Oops! That was certainly unexpected. How did that
ever happen? These are all other ways of telling ourselves and others, it
really wasn't all my fault; not really. And just a little slip wasn't
that bad (I'm still alive, right?), and here I am at a meeting so I'm all
better now and can't we talk about something else?
It has been said before: Cheating at poker is merely
dishonest; Cheating at solitaire is insane. When addiction is in control, the
lies recovering addicts both tell to and believe themselves only have one
purpose: To prepare the addict to pick up again. And addiction's purpose in
having you pick up again is not so you can have a little break from recovery or
a moment of fun. Its purpose in having you pick up again is, in the end, to
kill you. And, if you have been around long enough to have a relapse, you also
know that every relapse hurts more than just the addict. It hurts people who
care about you, who love you, who depend upon you, who trust you: they all get
wounded.
Yeah, so I was at a meeting and heard another addict
trying to come back to the program after a series of relapses. It was the first
time I had ever seen her at a meeting, but before she shared I already cared
what would happen to her. I was scared for her, and I told her so. It made
me think of a scene from my mystery novel, Rope Paper Scissors.

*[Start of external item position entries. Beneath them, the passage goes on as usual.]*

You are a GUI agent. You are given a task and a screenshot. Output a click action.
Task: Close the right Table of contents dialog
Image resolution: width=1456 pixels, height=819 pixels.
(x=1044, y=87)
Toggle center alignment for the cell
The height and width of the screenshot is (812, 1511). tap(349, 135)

In the story, a school teacher and a couple of
students managed to trick and blackmail a number of druggie students into
attending their first NA meeting. The student, Edgardo Rodriguez, comes from a
using family and has a heroin-addicted older brother not far from death.

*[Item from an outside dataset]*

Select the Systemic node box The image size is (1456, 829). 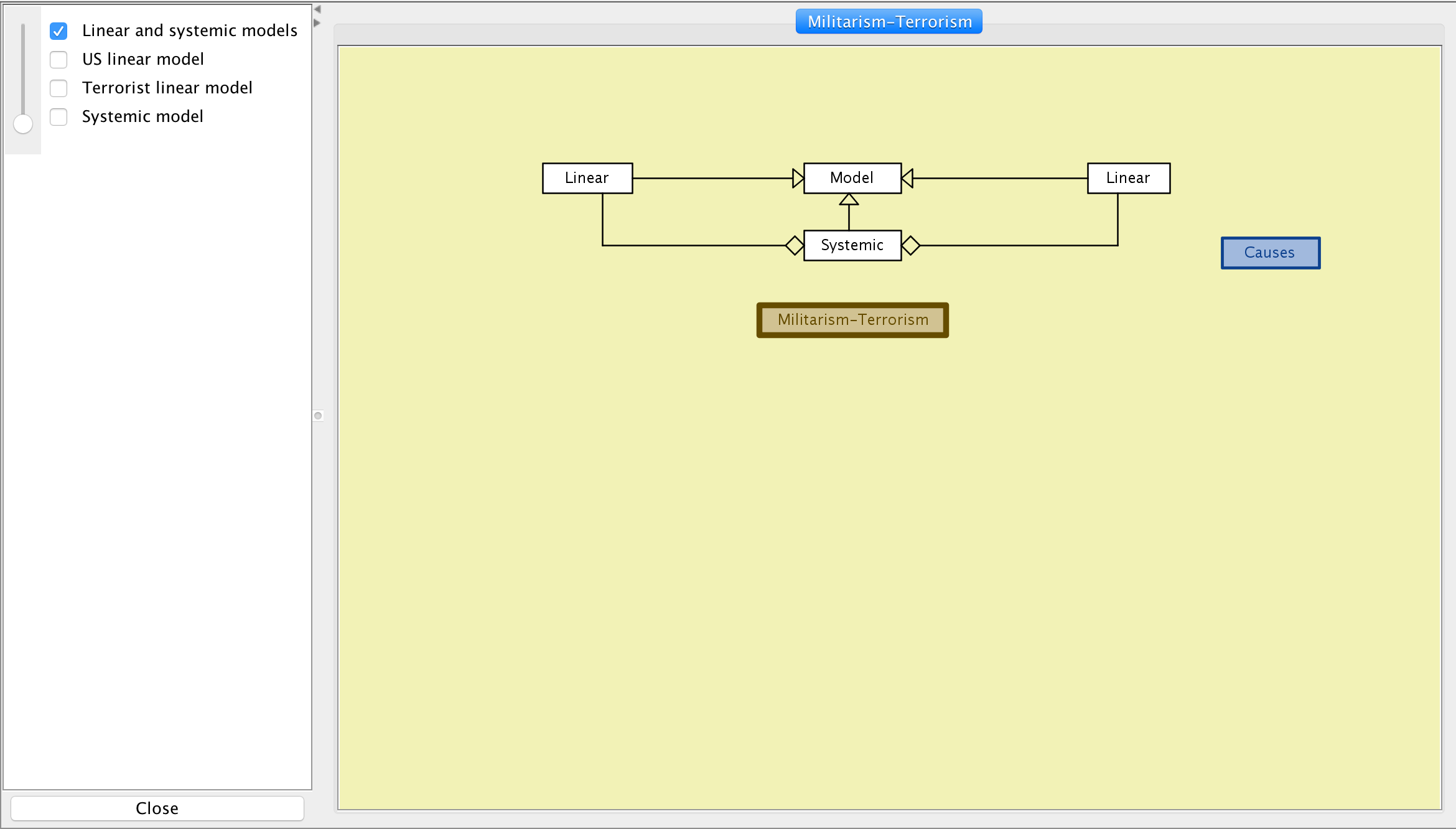(x=852, y=245)
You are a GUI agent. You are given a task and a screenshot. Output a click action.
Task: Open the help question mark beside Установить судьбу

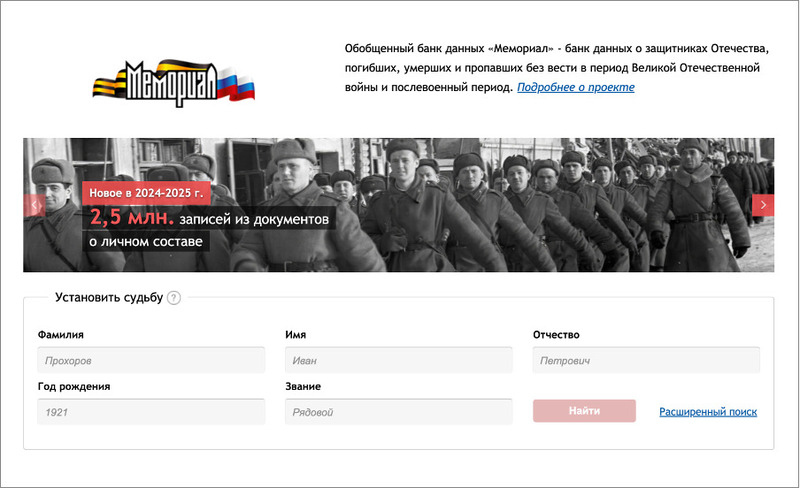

Edgardo is talking to Uncle Tom, one of the NA old timers, outside before
the start of the meeting.
~ ~ ~
He (Uncle
Tom) looked at Rodriguez. "No one ever got to that door, Eddie, because
life was great and everything kept coming up sunshine and lollipops. However
and whyever they started using, right now they got big holes in 'em they think
they have to try and fill with drugs; Never good when what's causing the
problem is the only answer you got."
"You
mean it's pretty much hopeless?" asked Edgardo.
"Hell,
no," said Tom, holding out his huge hands "Hope is our big draw. See,
somewhere deep inside each one of 'em, they know they caught by somethin' big
and mean. Nobody like being a slave. What to do about it is still a question to
them. Maybe they pick up an answer or two tonight. Maybe they pick up a drug,
OD, and fucking die before sunrise. That's all up to them." He looked at
me and back at Rodriguez. "See, it's not your problem; it's their
problem. Time for them to deal with their problem; Time for you to let
go."
"And
if they just fucking die?" asked Rodriguez, his tone somewhere between
anger and desperation.
The big
man paused, looked into a shadow or two, then shifted his gaze to Edgardo.

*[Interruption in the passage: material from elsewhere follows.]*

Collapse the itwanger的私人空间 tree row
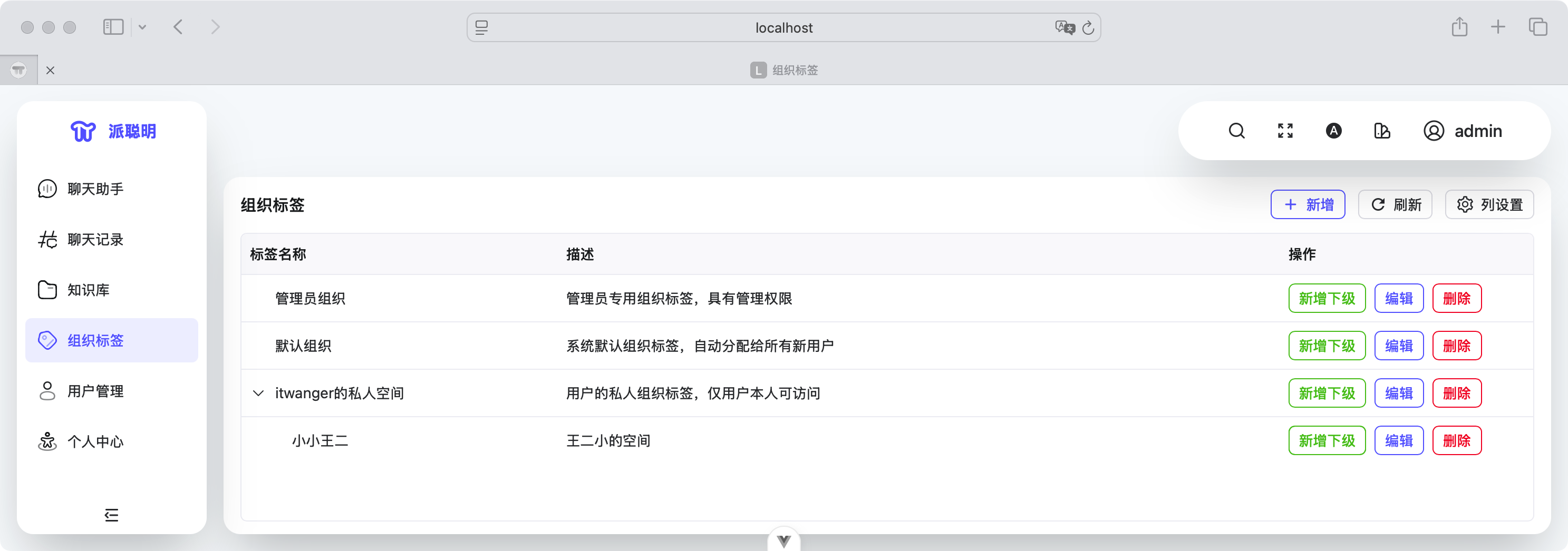Screen dimensions: 1568x551 pyautogui.click(x=258, y=393)
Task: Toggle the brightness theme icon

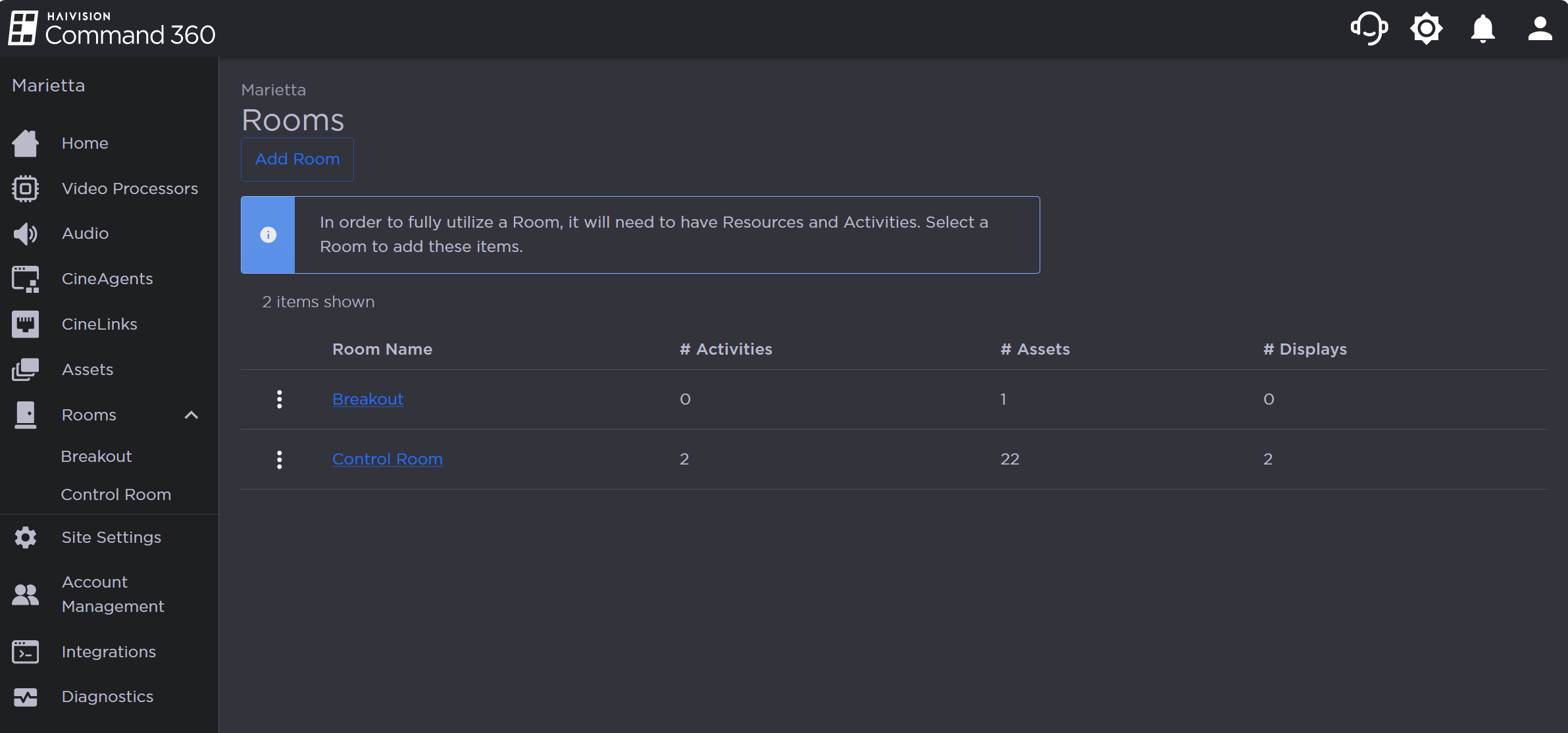Action: 1426,28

"Then it's time to cry, and then let go." Uncle Tom dropped the
remains of his cigarette into a butt can next to the door. He turned back and
faced us. "You get into recovery, you live longer." He put his hand
on the doorknob and looked back at Rodriguez. "You get to go to a lot of
funerals, too." He waved good-bye and followed the others through that
door, closing it behind him
~ ~ ~
Recovery isn't a life style choice, something you do
to please someone else, nor something to do in order to keep out of jail or
pass a drug test for employment. It has certainly been used for all of that,
but those things are side effects. Recovery is the first step in moving from
being a using obsessed drug addict to a genuine human being. Its principle
symptom is that state of ever increasing choices called freedom.
Imagine a newly freed slave picking up the chains he
had worn for years and through all of his beatings, losses, and crushed
hopes and then trying them back on because, well, slavery wasn't really all
that bad. That is what a relapse is.